Para o presidente-executivo da Abdib, Venilton Tadini, o salto não é conjuntural, mas reflete uma transformação estrutural depois de um longo período de estagnação. Ele atribui o movimento a uma curva de aprendizado do país na estruturação de projetos — capacidade de mitigar riscos, calibrar taxas de retorno, redigir contratos consistentes e melhorar a governança do setor público. Somam-se a isso um ambiente regulatório mais previsível e a ampliação das fontes de financiamento, com atuação do BNDES e maior participação do mercado de capitais por meio de debêntures incentivadas.

O pipeline sustenta o otimismo no médio prazo. A Abdib mapeia cerca de 580 projetos aptos a licitação nas três esferas de governo, que somam aproximadamente R$ 780 bilhões em investimentos previstos para os próximos anos. Energia elétrica, transportes e logística e saneamento básico concentram a maior fatia dos aportes — este último impulsionado pelas metas do novo marco legal do saneamento, que exige universalização do atendimento até 2033. Telecomunicações, por sua vez, já executou o grosso dos investimentos do ciclo atual e deve entrar em fase de estabilização.

O recorde nominal, porém, precisa ser lido com cautela. Os R$ 300 bilhões equivalem a cerca de 2,3% do Produto Interno Bruto, enquanto especialistas estimam que o país precisaria aplicar entre 4% e 4,5% do PIB ao ano, de forma sustentada por cerca de uma década, para eliminar o déficit acumulado em rodovias, ferrovias, portos, redes elétricas e saneamento.
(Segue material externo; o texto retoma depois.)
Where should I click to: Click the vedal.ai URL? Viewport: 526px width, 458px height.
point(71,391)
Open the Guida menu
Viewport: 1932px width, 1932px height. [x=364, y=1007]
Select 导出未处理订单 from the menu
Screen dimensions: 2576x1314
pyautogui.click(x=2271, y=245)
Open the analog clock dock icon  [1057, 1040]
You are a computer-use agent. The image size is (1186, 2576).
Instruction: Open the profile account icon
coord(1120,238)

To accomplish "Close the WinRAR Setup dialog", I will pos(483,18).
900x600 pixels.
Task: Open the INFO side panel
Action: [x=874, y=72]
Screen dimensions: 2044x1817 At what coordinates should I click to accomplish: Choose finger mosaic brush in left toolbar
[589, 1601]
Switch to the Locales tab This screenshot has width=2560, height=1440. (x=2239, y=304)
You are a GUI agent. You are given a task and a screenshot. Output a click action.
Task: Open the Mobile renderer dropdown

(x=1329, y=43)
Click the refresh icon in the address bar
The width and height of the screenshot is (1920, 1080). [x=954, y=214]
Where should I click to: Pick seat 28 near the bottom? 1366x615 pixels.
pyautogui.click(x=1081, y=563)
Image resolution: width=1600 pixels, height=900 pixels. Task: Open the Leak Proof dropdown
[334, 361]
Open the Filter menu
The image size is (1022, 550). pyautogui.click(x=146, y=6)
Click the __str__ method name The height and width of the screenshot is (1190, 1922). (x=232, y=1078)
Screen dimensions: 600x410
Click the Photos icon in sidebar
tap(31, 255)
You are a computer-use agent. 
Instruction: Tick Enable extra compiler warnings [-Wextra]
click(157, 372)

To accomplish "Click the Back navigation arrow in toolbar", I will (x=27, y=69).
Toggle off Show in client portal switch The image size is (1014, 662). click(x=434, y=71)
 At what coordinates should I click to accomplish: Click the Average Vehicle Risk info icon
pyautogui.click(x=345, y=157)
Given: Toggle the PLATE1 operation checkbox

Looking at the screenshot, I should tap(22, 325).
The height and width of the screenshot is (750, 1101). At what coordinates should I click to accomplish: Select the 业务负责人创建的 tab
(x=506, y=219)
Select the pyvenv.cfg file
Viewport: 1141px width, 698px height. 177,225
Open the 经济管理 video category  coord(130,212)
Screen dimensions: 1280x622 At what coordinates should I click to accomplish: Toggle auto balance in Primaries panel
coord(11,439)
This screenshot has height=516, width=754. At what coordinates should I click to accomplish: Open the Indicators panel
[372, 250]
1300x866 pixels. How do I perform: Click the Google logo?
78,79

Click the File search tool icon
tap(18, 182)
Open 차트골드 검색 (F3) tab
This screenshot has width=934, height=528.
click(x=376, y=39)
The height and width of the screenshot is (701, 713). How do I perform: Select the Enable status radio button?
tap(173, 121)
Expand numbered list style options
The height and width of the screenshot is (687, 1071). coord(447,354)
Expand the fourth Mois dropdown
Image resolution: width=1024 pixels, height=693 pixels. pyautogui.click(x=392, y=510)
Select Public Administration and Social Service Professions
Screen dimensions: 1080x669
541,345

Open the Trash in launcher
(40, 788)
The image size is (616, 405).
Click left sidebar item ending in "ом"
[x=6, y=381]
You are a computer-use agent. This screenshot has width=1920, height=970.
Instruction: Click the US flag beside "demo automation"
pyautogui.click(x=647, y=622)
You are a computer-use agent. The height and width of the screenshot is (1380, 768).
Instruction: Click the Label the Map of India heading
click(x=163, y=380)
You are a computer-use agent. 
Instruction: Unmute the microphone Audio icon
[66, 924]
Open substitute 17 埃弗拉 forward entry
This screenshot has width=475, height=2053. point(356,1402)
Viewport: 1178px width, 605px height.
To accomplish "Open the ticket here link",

Outro ponto de atenção é a composição do gasto: o investimento público responde por apenas 17% do total, o que deixa o ritmo das obras excessivamente dependente do apetite privado e do custo do dinheiro. Ou seja, mesmo em ano recorde, o Brasil segue investindo abaixo do que precisa.

0 Comentário(s)

Faça login para comentar.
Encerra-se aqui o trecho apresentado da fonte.